Мы подошли к чёрному седану. Я пригляделся — не похоже на служебную машину.
— Это что за зверь?
— Взял в каршеринге. Не люблю служебные — никакого комфорта.
— А ты, значит, к комфорту привык, да? — усмехнулся я. — Обычный следователь, а запросы…
— Я, между прочим, следователь по особо важным делам Следственного комитета Российской Федерации, — расправил плечи Сметанин. — Это тебе не хухры-мухры.
— Ну да, ну да… — усмехнулся я.
— Да ладно, — хлопнул он меня по плечу, — чего ворчишь, как будто подозреваешь меня в чём-то.
— Да нет… — я уселся на переднее сиденье.
Мы тронулись. И тут, едва я устроился, сзади щёлкнуло что-то металлическое, и в затылок мне упёрлось твёрдое, холодное.
— Дёрнешься — мозги вынесу, — раздался хриплый, грубый голос сзади.
Я боковым зрением увидел, как Бульдог скосил взгляд на меня и оскалился.
— Аркаша… вот ты гнида, — процедил я, пытаясь разглядеть в отражение зеркала второго, что держал ствол у моего затылка.
— Ничего личного, Яровой, — без тени смущения ответил Бульдог. — Ты слишком глубоко копал.
Машина ненадолго остановилась.
— Сиди! Не дёргайся, — командовал он, защёлкивая на моих запястьях холодный металл. Браслеты туго стянули запястья, и только после этого машина снова тронулась.
— Всё-таки, Аркаша, ты дурак, — сказал я, вглядываясь в дорогу впереди.
Сметанин, лыбился, как на празднике, и уверенно вёл машину к окраине города.
— Дурак? Нет, Яровой… Переиграл я тебя. Дурак у нас — ты, получается. Зря мне поверил, — хмыкнул он.

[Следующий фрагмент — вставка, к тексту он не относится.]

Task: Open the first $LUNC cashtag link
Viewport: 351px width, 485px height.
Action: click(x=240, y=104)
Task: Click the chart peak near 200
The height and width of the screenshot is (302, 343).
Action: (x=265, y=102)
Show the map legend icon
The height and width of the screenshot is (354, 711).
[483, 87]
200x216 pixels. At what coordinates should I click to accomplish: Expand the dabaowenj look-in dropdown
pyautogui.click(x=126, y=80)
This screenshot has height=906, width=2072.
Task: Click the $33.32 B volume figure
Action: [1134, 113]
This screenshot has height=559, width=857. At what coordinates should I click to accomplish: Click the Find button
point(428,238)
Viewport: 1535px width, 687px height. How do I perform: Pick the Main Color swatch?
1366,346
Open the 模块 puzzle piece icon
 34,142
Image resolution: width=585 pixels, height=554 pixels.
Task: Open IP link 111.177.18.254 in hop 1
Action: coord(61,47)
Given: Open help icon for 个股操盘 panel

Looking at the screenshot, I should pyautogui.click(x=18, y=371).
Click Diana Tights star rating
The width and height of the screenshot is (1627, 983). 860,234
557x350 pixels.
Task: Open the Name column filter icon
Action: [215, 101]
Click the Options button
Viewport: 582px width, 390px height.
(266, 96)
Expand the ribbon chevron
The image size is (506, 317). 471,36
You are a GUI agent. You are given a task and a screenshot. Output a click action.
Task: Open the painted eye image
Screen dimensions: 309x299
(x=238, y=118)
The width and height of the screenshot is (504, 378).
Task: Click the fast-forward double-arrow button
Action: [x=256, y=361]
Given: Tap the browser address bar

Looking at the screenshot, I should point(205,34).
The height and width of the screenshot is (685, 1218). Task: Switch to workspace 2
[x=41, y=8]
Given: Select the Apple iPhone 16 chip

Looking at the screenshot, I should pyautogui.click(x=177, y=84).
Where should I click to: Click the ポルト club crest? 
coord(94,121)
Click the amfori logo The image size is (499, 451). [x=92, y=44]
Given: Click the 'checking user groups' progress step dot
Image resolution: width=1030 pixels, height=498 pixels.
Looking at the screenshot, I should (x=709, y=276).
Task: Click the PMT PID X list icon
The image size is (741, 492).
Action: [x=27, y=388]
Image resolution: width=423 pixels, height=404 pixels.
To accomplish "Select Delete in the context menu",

— Это ты послал за мной убийц? — спросил я в упор.
— Ну… не совсем я… Скажем так, я работаю на одного важного человека, которому ты перешёл дорогу.
— И что же за интерес у этого важного человека в Новознаменске?
— Не твоего ума дело, — отрезал он, даже не повернув головы.
— Ну, я так понимаю, вы везёте меня убивать, — продолжил я ровным тоном, — так что теперь можно и сказать.
— Знаешь, Максим Сергеевич, — он даже не пытался скрыть ухмылку, — ты слишком шустрый был.
— Почему «был»? Я есть.
— Потому что скоро мы этот недочётик исправим, — голос у него был ровный и немного торжественный, как у человека, который уже всё решил. — Столько наших людей положил… Инженер очень недоволен. Очень.